Selected excerpt:

-- begin --

Orb is a developer-first usage-based billing platform built around a raw-event architecture. Rather than ingesting pre-aggregated numbers, Orb stores raw events you can query at any time to define billable metrics, which gives engineering and finance teams a lot of flexibility to iterate on pricing without recreating data pipelines.
It's a popular choice for API-first and infrastructure products with high event volumes, and it puts real emphasis on pricing experimentation, version-controlled price changes, and auditable billing.
Key features
- Raw-event metering: Ingest events via API and cloud storage and define metrics with custom SQL, so you can bill on almost any dimension and backfill or correct data when needed.
- Pricing iteration tools: Mass-migrate subscriptions to new pricing, manage legacy plans, and run pricing experiments against real usage data before going live.
- Hybrid pricing support: Combine usage-based pricing, fixed fees, and per-seat charges in a single plan, with mid-cycle quantity changes.
- Finance workflows: Native invoicing, dunning, revenue reporting, and integrations with tools like Salesforce and NetSuite.
Pros
- Excellent for high-throughput, event-driven products
- Strong pricing experimentation and migration tooling
- Auditable, correction-friendly billing records
Cons
- No native CPQ for sales-led quoting
- Implementation often requires meaningful engineering time
- Best fit skews technical, which can leave business teams dependent on developers
Best for
- Developer-led teams with high event volumes
- Companies that iterate on pricing frequently and want raw-event flexibility
Pricing
Orb prices on a combination of billings and events, with a platform fee on its Advanced and Enterprise tiers. Pricing is largely sales-led, so you'll need to scope a plan with their team.
3. Metronome (now part of Stripe)

Metronome is an enterprise-grade, usage-based billing platform purpose-built for metering at massive scale. It's known for handling enormous streams of usage events with high fidelity, which is why it's been adopted by some of the largest AI and infrastructure companies. As of January 2026, Metronome is part of Stripe, following Stripe's acquisition announced in late 2025.
If your core challenge is metering billions of events with committed-spend agreements, draw-down balances, and ramp schedules, Metronome is built for exactly that. The tradeoff is scope and independence.
Key features
- High-scale metering: Designed to ingest and aggregate very high event volumes in real time.
- Enterprise contract primitives: Committed spend, draw-down balances, ramp schedules, and custom contract exceptions.
- Real-time billable metrics: Aggregates raw usage into billable metrics with strong accuracy guarantees.
- Stripe integration: Now positioned as a core part of Stripe's billing and monetization suite.
Pros
- Among the strongest options for raw metering scale
- Robust support for complex enterprise commit structures
- Backed by Stripe's resources and infrastructure
Cons
- Narrowly focused on metering, so it isn't a full quote-to-cash tool on its own
- Roadmap and independence are now tied to Stripe's priorities
- Teams using non-Stripe payment processors should weigh consolidation risk
Best for
- Enterprises with very high event volumes and complex usage contracts
- Teams already committed to, or comfortable consolidating on, the Stripe ecosystem
Pricing
Metronome is sold through custom, contract-based pricing. Expect a sales-led process scoped to your volume and requirements.

-- end --

Given information:
-- begin --

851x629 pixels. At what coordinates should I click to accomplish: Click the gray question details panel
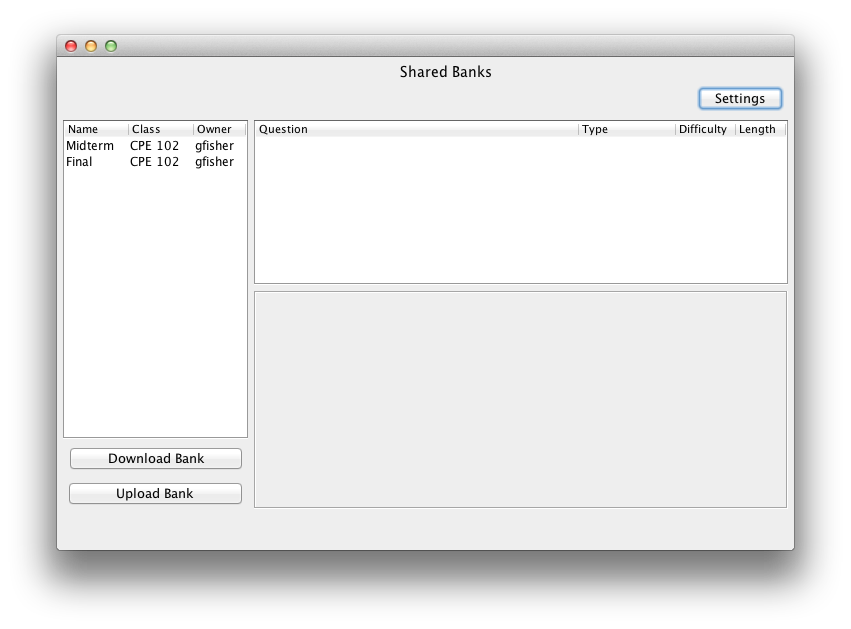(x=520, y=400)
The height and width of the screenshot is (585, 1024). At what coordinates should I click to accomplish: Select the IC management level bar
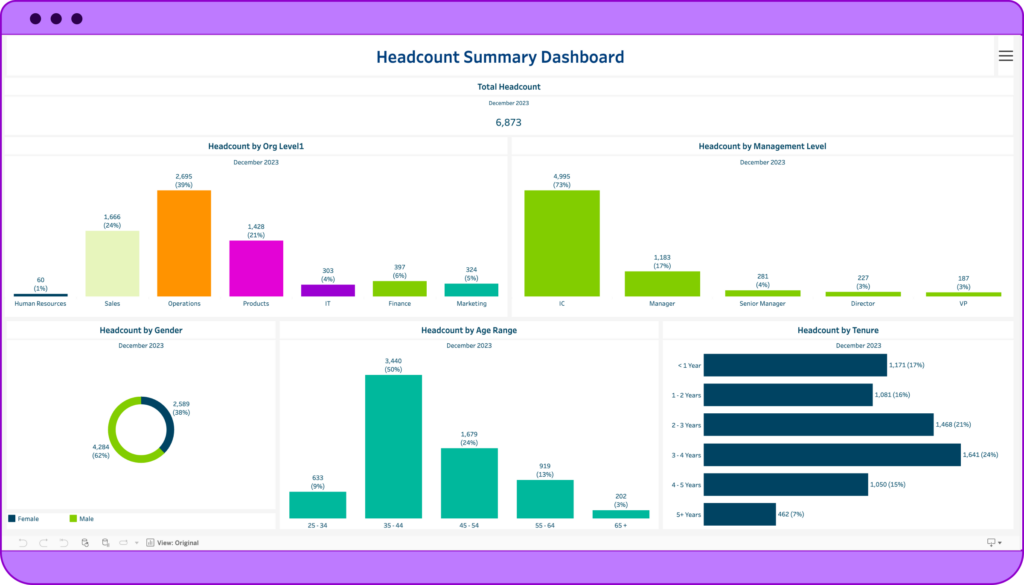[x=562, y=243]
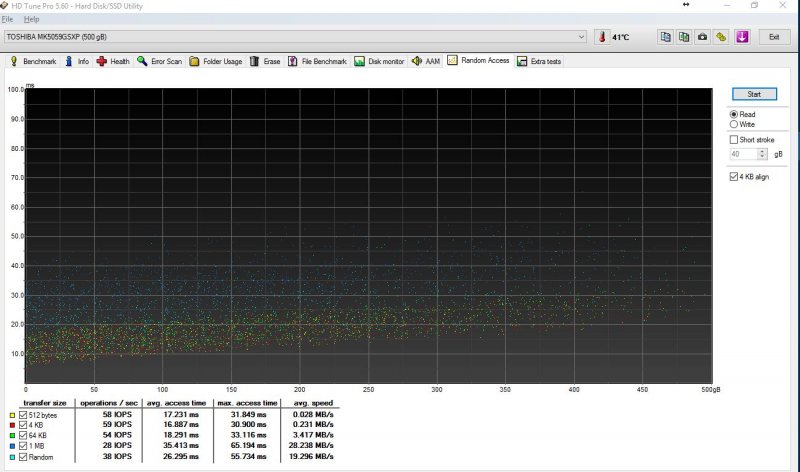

-- end --

Required tasks:
A. List the key feature headings given for Orb in the billing platform comparison.
B. In the billing platform comparison, which two tools are named as integrations in Orb's finance workflows?
C. Pick up the billing platform comparison after its final sentence and write the next part.

Answers in order:
A. Raw-event metering, Pricing iteration tools, Hybrid pricing support, Finance workflows

B. Salesforce and NetSuite.

C.
4. Chargebee

Chargebee is one of the most established subscription billing and revenue management platforms, serving thousands of companies across well over 100 countries. Founded in 2011, it automates the full recurring-revenue loop: signup, plan assignment, payments, invoicing, dunning, and revenue recognition. It's a strong choice when subscriptions are the core motion and a finance team owns billing.
Chargebee has pushed into usage and AI monetization recently, but its data model is still subscription-first, which is the key thing to test if usage is central to your business.
Key features
- Subscription lifecycle management: Create, change, pause, cancel, and reactivate subscriptions, with proration, trials, and coupons handled out of the box.
- Broad payment gateway support: Connects to dozens of gateways beyond Stripe, useful for global processing.
- Native revenue recognition: Handles ASC 606 and IFRS 15 for most SaaS scenarios, including deferred revenue and journal entries.
- Finance-friendly admin: Non-engineers can manage pricing, coupons, tax rules, and reports from the dashboard.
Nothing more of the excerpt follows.